- Problem to work on: Gather every line in the rows below that contains the word "three", and copy each one unchanged.

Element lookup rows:
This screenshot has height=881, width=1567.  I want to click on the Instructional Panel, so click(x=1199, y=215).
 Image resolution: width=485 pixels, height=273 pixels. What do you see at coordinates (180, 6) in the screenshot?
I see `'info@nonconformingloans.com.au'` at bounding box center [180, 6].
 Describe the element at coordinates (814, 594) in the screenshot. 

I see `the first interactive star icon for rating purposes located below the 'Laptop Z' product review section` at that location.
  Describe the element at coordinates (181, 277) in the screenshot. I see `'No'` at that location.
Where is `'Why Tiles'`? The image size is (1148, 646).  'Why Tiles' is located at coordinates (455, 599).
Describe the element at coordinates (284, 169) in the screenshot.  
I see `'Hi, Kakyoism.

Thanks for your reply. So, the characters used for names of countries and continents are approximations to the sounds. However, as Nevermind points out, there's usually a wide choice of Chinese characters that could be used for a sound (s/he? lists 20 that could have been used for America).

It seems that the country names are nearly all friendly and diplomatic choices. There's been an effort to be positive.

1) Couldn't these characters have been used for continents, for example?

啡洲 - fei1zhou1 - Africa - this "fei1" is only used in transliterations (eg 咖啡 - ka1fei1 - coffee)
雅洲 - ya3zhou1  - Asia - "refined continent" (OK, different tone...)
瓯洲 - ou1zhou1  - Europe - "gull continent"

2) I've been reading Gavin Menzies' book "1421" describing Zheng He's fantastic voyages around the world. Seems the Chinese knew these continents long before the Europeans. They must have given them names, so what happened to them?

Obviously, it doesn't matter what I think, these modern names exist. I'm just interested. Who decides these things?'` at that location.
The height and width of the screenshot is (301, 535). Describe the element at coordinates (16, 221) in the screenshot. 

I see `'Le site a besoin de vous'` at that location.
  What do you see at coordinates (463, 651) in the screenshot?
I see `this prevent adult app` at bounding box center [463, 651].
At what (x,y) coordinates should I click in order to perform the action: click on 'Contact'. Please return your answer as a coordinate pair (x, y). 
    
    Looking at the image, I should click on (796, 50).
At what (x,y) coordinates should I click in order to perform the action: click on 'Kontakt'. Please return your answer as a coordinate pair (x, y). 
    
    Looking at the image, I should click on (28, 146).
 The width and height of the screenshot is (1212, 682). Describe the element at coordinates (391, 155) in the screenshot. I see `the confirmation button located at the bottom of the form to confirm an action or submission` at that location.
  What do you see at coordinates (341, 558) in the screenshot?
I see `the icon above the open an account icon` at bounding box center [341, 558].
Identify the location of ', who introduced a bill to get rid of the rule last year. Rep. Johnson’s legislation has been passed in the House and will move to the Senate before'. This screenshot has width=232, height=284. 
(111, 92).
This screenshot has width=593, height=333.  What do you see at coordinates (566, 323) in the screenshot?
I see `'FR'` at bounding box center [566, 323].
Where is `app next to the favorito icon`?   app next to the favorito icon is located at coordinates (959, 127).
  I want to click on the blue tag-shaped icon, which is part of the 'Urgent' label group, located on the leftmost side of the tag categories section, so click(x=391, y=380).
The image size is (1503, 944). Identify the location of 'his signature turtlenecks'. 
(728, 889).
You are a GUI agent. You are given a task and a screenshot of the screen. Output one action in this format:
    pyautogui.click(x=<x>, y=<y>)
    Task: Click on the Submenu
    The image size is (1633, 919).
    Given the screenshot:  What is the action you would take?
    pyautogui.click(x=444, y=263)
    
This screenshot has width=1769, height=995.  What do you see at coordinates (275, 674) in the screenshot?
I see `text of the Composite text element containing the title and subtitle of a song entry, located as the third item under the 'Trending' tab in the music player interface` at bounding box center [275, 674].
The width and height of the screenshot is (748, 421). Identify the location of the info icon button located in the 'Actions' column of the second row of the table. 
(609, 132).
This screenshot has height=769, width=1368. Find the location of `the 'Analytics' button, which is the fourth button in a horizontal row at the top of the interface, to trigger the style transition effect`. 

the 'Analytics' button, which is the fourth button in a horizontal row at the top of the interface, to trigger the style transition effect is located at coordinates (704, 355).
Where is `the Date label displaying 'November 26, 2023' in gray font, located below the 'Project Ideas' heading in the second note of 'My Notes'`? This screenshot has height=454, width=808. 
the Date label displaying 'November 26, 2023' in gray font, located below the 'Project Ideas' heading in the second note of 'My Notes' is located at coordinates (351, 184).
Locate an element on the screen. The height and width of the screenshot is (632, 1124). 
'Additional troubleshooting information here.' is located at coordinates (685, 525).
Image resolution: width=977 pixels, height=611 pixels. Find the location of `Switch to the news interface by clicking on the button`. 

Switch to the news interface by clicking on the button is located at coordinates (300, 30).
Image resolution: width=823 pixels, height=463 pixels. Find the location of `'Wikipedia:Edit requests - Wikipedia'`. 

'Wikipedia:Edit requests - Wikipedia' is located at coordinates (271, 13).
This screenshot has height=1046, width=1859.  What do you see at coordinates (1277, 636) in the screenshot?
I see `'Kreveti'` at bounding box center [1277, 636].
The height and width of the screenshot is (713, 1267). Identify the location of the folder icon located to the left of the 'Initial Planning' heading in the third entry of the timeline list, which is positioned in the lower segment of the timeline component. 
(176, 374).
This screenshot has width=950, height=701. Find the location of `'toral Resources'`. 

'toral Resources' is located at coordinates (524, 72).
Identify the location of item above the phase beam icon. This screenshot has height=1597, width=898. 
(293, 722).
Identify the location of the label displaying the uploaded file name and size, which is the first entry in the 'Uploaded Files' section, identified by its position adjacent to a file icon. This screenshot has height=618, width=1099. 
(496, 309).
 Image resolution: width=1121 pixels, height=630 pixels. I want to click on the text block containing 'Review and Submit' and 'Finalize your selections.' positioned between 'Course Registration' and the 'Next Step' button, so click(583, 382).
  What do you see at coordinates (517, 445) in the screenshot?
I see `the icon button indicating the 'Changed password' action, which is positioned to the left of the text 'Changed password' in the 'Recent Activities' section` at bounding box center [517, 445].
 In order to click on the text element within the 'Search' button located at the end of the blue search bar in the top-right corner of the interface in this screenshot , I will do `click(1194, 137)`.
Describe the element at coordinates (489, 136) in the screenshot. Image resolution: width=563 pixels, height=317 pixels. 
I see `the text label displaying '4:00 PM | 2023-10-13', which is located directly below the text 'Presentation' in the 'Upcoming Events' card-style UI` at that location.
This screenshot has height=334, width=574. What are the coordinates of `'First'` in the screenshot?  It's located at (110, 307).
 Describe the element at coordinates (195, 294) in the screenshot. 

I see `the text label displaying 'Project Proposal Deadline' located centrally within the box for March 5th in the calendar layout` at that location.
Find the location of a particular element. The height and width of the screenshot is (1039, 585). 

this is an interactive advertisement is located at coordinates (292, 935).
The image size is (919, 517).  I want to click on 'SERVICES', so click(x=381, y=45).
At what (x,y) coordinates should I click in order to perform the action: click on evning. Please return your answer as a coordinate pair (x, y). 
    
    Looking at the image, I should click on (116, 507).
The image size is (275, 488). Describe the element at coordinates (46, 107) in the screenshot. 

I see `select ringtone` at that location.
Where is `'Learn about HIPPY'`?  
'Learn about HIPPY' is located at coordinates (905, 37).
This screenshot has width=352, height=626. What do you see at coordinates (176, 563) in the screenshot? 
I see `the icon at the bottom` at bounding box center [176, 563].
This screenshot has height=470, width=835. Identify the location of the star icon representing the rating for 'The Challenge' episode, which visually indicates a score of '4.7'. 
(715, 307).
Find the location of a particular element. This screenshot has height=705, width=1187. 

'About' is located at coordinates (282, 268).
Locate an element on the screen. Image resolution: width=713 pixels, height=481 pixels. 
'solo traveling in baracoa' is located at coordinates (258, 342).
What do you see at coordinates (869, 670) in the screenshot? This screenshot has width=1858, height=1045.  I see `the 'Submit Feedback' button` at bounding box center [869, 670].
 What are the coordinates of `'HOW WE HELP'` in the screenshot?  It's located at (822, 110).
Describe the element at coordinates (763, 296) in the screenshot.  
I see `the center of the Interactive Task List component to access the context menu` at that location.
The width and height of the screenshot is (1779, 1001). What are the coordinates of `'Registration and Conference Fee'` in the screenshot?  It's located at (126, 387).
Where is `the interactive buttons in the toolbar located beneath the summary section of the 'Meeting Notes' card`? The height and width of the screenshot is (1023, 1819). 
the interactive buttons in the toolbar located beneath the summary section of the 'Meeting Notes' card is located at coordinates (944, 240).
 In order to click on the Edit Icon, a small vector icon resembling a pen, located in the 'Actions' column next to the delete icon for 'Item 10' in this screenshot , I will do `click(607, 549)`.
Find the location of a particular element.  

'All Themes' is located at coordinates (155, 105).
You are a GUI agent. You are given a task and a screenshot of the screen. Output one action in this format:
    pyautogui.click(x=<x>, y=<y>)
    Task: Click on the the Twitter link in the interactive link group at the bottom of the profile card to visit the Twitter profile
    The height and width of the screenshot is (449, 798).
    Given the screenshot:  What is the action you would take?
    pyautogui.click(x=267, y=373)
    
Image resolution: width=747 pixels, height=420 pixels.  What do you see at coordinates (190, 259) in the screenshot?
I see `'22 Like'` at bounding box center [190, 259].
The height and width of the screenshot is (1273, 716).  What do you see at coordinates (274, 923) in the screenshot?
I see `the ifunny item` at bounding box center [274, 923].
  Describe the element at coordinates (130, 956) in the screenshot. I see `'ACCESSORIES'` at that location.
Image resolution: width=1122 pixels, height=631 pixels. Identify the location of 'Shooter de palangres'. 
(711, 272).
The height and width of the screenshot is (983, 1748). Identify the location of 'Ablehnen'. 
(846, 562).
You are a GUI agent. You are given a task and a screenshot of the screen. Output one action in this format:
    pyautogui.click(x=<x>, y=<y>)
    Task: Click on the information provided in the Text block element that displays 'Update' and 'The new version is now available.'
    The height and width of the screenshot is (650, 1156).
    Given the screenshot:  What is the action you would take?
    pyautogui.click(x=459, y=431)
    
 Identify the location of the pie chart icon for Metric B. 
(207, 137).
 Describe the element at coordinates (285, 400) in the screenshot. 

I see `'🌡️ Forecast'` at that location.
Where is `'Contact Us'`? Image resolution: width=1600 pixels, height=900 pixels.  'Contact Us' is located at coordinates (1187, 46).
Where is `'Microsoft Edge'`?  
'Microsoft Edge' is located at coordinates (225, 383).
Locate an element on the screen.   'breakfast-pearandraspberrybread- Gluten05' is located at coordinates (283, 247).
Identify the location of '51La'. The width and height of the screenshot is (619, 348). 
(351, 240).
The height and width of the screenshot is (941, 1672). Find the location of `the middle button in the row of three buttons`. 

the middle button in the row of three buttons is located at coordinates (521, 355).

- Task answer:
The height and width of the screenshot is (941, 1672). Find the location of `the middle button in the row of three buttons`. 
the middle button in the row of three buttons is located at coordinates (521, 355).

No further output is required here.